━━ DATA PROVIDED
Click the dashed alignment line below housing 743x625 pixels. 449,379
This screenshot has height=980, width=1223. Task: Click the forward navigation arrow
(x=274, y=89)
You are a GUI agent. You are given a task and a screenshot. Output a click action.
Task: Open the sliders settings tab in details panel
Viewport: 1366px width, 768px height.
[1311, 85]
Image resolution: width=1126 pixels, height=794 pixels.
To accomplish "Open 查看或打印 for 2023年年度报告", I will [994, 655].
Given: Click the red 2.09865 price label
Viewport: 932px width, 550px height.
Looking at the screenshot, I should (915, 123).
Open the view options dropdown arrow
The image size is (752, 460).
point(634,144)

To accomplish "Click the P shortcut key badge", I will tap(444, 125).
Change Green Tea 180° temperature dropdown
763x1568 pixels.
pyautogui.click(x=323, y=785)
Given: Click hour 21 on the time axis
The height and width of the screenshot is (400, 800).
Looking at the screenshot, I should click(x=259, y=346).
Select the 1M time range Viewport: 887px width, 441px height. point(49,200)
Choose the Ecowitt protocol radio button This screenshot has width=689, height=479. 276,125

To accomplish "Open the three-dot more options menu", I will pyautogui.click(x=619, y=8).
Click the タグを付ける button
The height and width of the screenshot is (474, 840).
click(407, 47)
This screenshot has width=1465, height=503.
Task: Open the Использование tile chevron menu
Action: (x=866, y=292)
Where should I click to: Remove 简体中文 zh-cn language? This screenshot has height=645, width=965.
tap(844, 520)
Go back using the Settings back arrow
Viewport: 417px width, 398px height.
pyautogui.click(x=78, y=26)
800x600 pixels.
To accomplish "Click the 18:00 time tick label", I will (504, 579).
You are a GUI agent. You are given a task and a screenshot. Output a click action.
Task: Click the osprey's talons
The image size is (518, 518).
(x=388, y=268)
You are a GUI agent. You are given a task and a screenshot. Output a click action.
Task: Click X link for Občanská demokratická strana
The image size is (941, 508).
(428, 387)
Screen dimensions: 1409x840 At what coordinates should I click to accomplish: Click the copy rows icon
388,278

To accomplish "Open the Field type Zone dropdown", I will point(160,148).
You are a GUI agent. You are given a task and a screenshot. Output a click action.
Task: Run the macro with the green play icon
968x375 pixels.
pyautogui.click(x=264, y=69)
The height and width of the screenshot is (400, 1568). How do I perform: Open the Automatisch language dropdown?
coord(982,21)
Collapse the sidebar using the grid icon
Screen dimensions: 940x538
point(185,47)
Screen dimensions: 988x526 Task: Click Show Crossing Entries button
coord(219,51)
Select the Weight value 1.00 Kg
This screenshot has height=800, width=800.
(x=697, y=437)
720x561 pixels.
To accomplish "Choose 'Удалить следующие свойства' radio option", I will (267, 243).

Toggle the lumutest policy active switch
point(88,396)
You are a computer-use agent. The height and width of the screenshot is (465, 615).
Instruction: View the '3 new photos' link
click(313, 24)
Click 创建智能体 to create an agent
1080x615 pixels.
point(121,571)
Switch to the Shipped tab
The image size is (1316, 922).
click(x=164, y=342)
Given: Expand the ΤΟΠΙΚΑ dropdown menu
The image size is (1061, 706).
━━━━
> **AIM OF THE TASK**: Retype each of the records, word for word, with nothing added or dropped.

> **ANSWER TO THE EXERCISE**:
Click the dashed alignment line below housing 743x625 pixels. 449,379
This screenshot has height=980, width=1223. Task: Click the forward navigation arrow
(x=274, y=89)
You are a GUI agent. You are given a task and a screenshot. Output a click action.
Task: Open the sliders settings tab in details panel
Viewport: 1366px width, 768px height.
[1311, 85]
Image resolution: width=1126 pixels, height=794 pixels.
To accomplish "Open 查看或打印 for 2023年年度报告", I will [994, 655].
Given: Click the red 2.09865 price label
Viewport: 932px width, 550px height.
Looking at the screenshot, I should (915, 123).
Open the view options dropdown arrow
The image size is (752, 460).
point(634,144)

To accomplish "Click the P shortcut key badge", I will tap(444, 125).
Change Green Tea 180° temperature dropdown
763x1568 pixels.
pyautogui.click(x=323, y=785)
Given: Click hour 21 on the time axis
The height and width of the screenshot is (400, 800).
Looking at the screenshot, I should click(x=259, y=346).
Select the 1M time range Viewport: 887px width, 441px height. point(49,200)
Choose the Ecowitt protocol radio button This screenshot has width=689, height=479. 276,125

To accomplish "Open the three-dot more options menu", I will pyautogui.click(x=619, y=8).
Click the タグを付ける button
The height and width of the screenshot is (474, 840).
click(407, 47)
This screenshot has width=1465, height=503.
Task: Open the Использование tile chevron menu
Action: (x=866, y=292)
Where should I click to: Remove 简体中文 zh-cn language? This screenshot has height=645, width=965.
tap(844, 520)
Go back using the Settings back arrow
Viewport: 417px width, 398px height.
pyautogui.click(x=78, y=26)
800x600 pixels.
To accomplish "Click the 18:00 time tick label", I will (504, 579).
You are a GUI agent. You are given a task and a screenshot. Output a click action.
Task: Click the osprey's talons
The image size is (518, 518).
(x=388, y=268)
You are a GUI agent. You are given a task and a screenshot. Output a click action.
Task: Click X link for Občanská demokratická strana
The image size is (941, 508).
(428, 387)
Screen dimensions: 1409x840 At what coordinates should I click to accomplish: Click the copy rows icon
388,278

To accomplish "Open the Field type Zone dropdown", I will point(160,148).
You are a GUI agent. You are given a task and a screenshot. Output a click action.
Task: Run the macro with the green play icon
968x375 pixels.
pyautogui.click(x=264, y=69)
The height and width of the screenshot is (400, 1568). How do I perform: Open the Automatisch language dropdown?
coord(982,21)
Collapse the sidebar using the grid icon
Screen dimensions: 940x538
point(185,47)
Screen dimensions: 988x526 Task: Click Show Crossing Entries button
coord(219,51)
Select the Weight value 1.00 Kg
This screenshot has height=800, width=800.
(x=697, y=437)
720x561 pixels.
To accomplish "Choose 'Удалить следующие свойства' radio option", I will (267, 243).

Toggle the lumutest policy active switch
point(88,396)
You are a computer-use agent. The height and width of the screenshot is (465, 615).
Instruction: View the '3 new photos' link
click(313, 24)
Click 创建智能体 to create an agent
1080x615 pixels.
point(121,571)
Switch to the Shipped tab
The image size is (1316, 922).
click(x=164, y=342)
Given: Expand the ΤΟΠΙΚΑ dropdown menu
The image size is (1061, 706).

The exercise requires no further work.